⟨

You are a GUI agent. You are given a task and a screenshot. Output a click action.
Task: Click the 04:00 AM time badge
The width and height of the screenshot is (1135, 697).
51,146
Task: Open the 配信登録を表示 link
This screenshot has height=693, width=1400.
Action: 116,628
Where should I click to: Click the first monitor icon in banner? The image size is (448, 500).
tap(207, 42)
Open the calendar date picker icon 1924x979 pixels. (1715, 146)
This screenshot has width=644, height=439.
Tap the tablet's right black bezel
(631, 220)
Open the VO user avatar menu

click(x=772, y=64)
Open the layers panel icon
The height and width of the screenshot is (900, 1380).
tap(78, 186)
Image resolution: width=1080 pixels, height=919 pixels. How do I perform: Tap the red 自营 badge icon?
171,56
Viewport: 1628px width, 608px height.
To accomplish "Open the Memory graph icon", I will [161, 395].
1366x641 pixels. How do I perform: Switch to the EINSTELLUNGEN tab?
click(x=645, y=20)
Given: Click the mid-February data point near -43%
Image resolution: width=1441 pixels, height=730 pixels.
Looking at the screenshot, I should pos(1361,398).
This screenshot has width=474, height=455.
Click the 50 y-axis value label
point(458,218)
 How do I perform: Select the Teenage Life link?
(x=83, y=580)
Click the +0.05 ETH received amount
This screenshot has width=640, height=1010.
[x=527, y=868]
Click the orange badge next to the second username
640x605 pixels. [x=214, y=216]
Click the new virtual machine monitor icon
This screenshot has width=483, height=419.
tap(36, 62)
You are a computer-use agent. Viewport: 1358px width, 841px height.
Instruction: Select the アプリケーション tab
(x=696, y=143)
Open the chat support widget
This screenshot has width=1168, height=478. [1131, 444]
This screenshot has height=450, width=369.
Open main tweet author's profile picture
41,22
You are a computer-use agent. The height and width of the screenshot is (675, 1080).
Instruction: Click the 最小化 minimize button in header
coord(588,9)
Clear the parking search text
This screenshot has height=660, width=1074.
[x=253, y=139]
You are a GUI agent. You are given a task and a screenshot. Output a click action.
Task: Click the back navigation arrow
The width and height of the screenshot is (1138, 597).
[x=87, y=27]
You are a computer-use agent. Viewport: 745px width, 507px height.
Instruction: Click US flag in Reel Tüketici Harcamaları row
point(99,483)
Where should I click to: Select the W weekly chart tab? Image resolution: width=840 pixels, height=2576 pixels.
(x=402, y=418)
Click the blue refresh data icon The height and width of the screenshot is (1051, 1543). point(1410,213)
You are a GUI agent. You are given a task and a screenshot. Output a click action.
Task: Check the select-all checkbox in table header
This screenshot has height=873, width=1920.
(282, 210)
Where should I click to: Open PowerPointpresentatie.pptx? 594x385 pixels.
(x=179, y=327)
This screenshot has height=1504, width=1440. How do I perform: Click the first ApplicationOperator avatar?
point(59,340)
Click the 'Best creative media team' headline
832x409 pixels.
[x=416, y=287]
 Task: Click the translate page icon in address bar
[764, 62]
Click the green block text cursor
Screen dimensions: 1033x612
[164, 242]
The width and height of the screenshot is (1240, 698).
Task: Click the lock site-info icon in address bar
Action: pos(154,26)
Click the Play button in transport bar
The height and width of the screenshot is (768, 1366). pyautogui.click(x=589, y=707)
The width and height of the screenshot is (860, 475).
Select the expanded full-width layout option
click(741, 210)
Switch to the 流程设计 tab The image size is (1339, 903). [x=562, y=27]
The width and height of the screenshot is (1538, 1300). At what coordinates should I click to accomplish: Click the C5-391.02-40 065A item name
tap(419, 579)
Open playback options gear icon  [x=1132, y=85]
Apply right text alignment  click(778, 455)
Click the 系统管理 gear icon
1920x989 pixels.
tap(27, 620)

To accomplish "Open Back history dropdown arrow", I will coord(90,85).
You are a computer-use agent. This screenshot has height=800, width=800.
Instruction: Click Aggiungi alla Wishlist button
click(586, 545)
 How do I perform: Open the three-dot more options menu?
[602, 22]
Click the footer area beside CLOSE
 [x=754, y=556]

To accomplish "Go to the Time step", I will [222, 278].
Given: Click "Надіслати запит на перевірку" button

⟩

Exercise requirements |
Check each line of the listing above. Copy it if it holds the string "will".

Output below |
To accomplish "Open the Memory graph icon", I will [161, 395].
To accomplish "Open Back history dropdown arrow", I will coord(90,85).
To accomplish "Go to the Time step", I will [222, 278].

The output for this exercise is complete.